Title Software based Remote Attestation: measuring integrity of user applications and kernels Authors

Program analysis and code obfuscation

Download 135.21 Kb.

Page	2/3
Date	18.10.2016
Size	135.21 Kb.
	#1441

1 2 3

2.6 Program analysis and code obfuscation

Program Analysis requires disassembly of code and the control flow graph (CFG) generation. The linux tool ‘objdump’ is one of the simplest linear sweep tools that perform disassembly. It moves through the entire code once, disassembling each instruction as and when encountered. This method suffers from a weakness that it misinterprets data embedded inside instructions hence carefully constructed branch statements induce errors [20]. Linear sweep is also susceptible to insertion of dummy instructions and self modifying code. Recursive Traversal involves decoding executable code at the target of a branch before analyzing the next executable code in the current location. This technique can also be defeated by opaque predicates [21]where one target of a branch contains complex instructions which never execute [22].

CFG generation involves identifying blocks of code such that they have one entry point and only one branch instruction with target addresses. Once blocks are identified, branch targets are identified to create a CFG. Compiler optimization techniques such as executing instructions in the delay slot of a branch cause issues to the CGF and require iterative procedures to generate an accurate CFG. The execution time of these algorithms is non-linear (n²) [23].

2.7 Kernel integrity measurement schemes

An attacker can compromise any measurements taken by a user level program by installing a kernel level rootkit. The kernel provides file system, memory management and system calls for user applications. The remote attestation scheme as implemented in this work requires kernel support. This section describes prior work done in implementing kernel integrity measurement.

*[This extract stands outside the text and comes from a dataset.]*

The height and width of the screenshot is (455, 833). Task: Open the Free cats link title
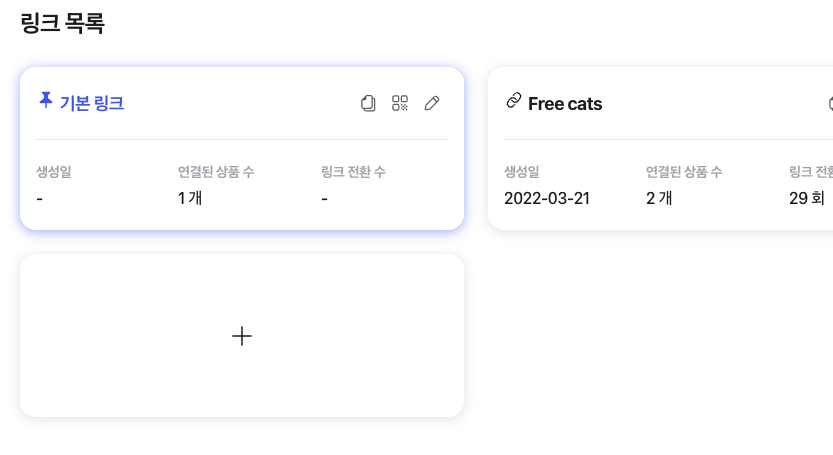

Co-processor schemes that are installed on the PCI slot of the PC have been used to measure the integrity of the kernel as mentioned in section 2.1. One scheme [13] computes the integrity of the kernel at installation time and stores this value for future comparisons. The core of the system lies in a co-processor (SecCore) that performs integrity measurement of a kernel module during system boot. The kernel interrupt service routine (SecISR) performs integrity checks on a kernel checker and a user application checker. The kernel checker proceeds with attesting the entire kernel .TEXT section and modules. The system determines that during installation for the machine used for building the prototype, the .TEXT section began at virtual address 0xC0100000 which corresponded to the physical address 0x00100000, and begin measurements at this address.
Another work focuses on developing a framework for classifying rootkits [24]. The authors state that there are three classes of rootkits, those that modify system call table, those that modify targets of system calls, and those that redirect references to the system call table by redirecting to a different location. A kernel level rootkit may perform these actions by using /dev/kmem device file, an example of such a rootkit is the knark rootkit [25]. The rootkit detector keeps a copy of the original System.map file and compares the current system call table’s addresses with the original values. A difference between the two tables indicates system call table modification. This system of detecting changes to system call table detected the presence of knark rootkit that modifies 8 system calls. The framework also detects rootkits like SucKIT [26] which overwrite kernel memory to create a fake system call table. Any user access to the system calls re directs to the new table. The rootkit checker determines if the current system call table starts at a location different that the original address, in which case a compromise is detected.
LKIM [27] obtains hashes and contextual measurements to determine the integrity of the platform. In addition to taking hash measurements on kernel Text section, system call table, LKIM also takes measurements on some other descriptors such as inodes, executable file format handlers, Linux security model hooks and so on. The measurements taken are defined by a set of measurement instructions. The paper states that there is no silver bullet to prevent the Linux OS from forging results, hence propose a hypervisor based scheme instead of a native OS scheme. The hypervisor scheme involves changing Xen’s domain U to host the LKIM infrastructure. The domain hosting LKIM is provided Domain 0 privileges.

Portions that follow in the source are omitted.